In a new study, researchers looked at whether oxygen deficit plays a role in post-exertional malaise. They found that although oxygen was successfully transferred from the lungs to the bloodstream, the tissues of the bodies of long COVID patients were unable to access and use it. Another study hints at the reason why: Researchers found that in long COVID patients with exercise intolerance, mitochondria behaved abnormally. Mitochondria are cellular structures that use oxygen to generate a molecule known as ATP, which the muscles use for energy. These are surprising developments. They expand our understanding of long COVID and open new avenues of inquiry that may point to effective treatment.

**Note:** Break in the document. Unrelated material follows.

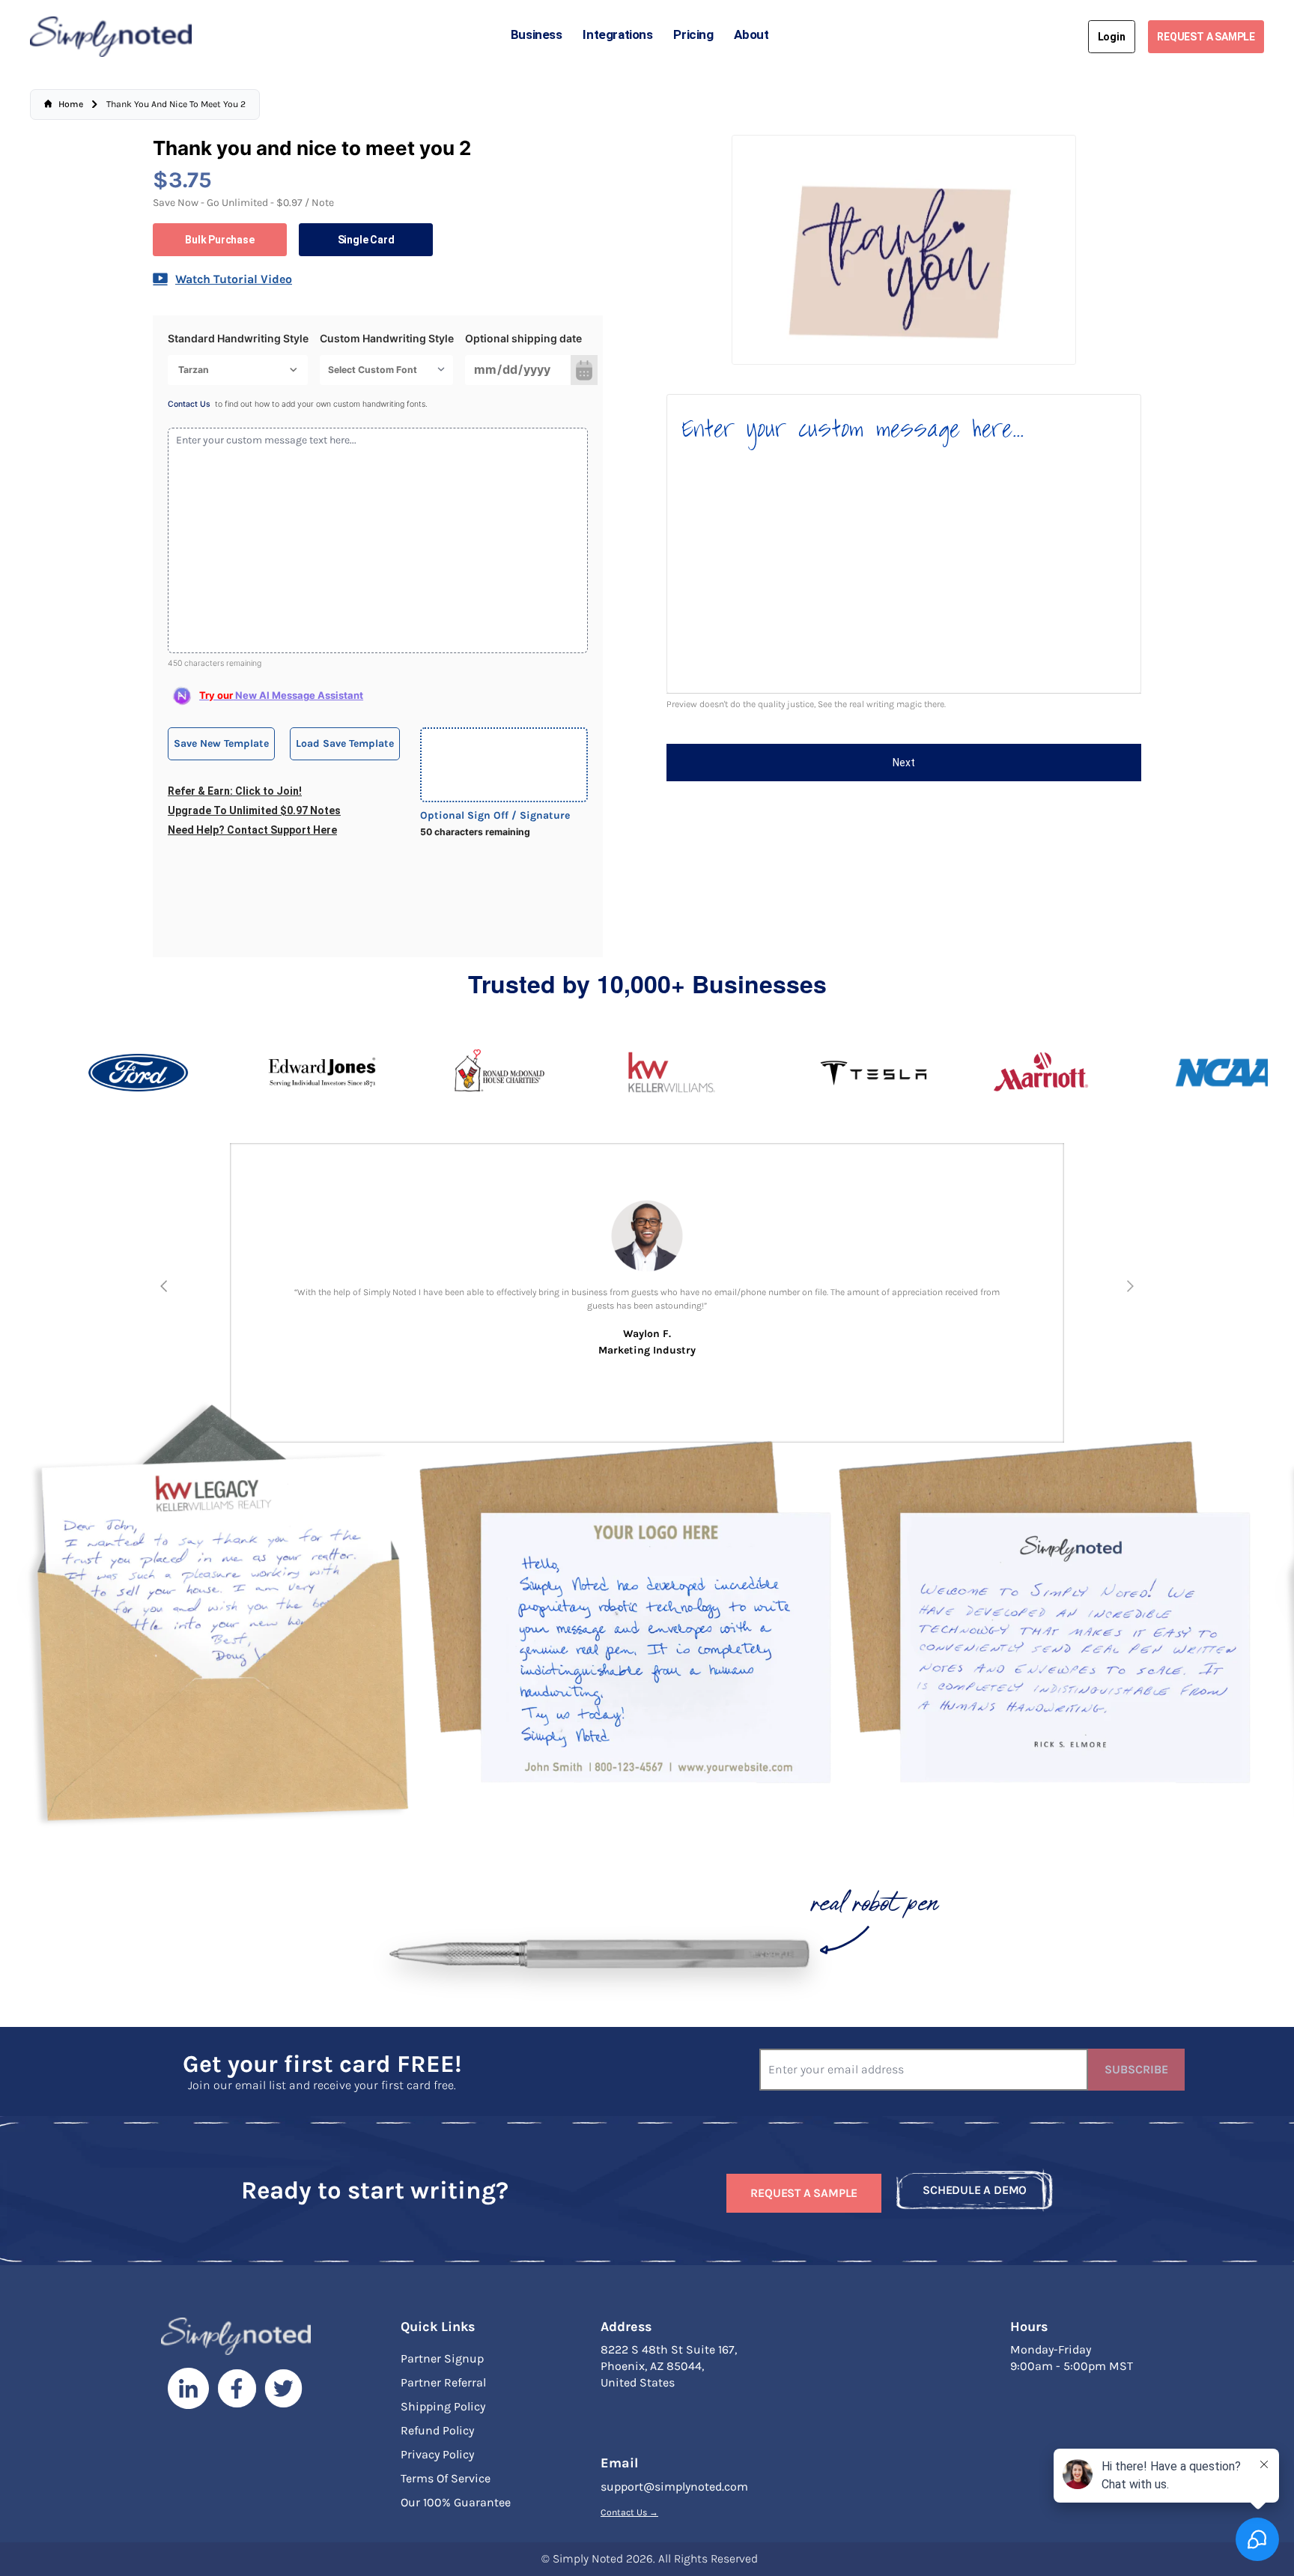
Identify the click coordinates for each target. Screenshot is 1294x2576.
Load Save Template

• A reader had a question regarding an older column in which we wrote about hyperbaric oxygen therapy. At the time, it had been introduced as a possible treatment for some of the symptoms of long COVID. “Is there any news about whether HBOT works to help long COVID?” they asked. “Can I get it if my doctor says it’s OK?” Hyperbaric oxygen therapy, or HBOT, involves breathing pure oxygen while in a pressurized chamber. Commonly used for decompression sickness, carbon monoxide poisoning, and wound and burn care, the treatment makes higher concentrations of oxygen available to the tissues. Recent research continues to suggest that HBOT may ease brain fog and improve cardiac function in some people with long COVID. However, the studies thus far have been quite small, and more research is needed.

At this time, HBOT is not approved by the FDA for treatment of long COVID. As a result, it is not covered by insurance for this purpose. Payment for the treatment, which can be quite pricey, would be out of pocket. If you and your doctor decide to move forward with HBOT, they will write you a recommendation. It is important to receive HBOT at a hospital or other accredited facility.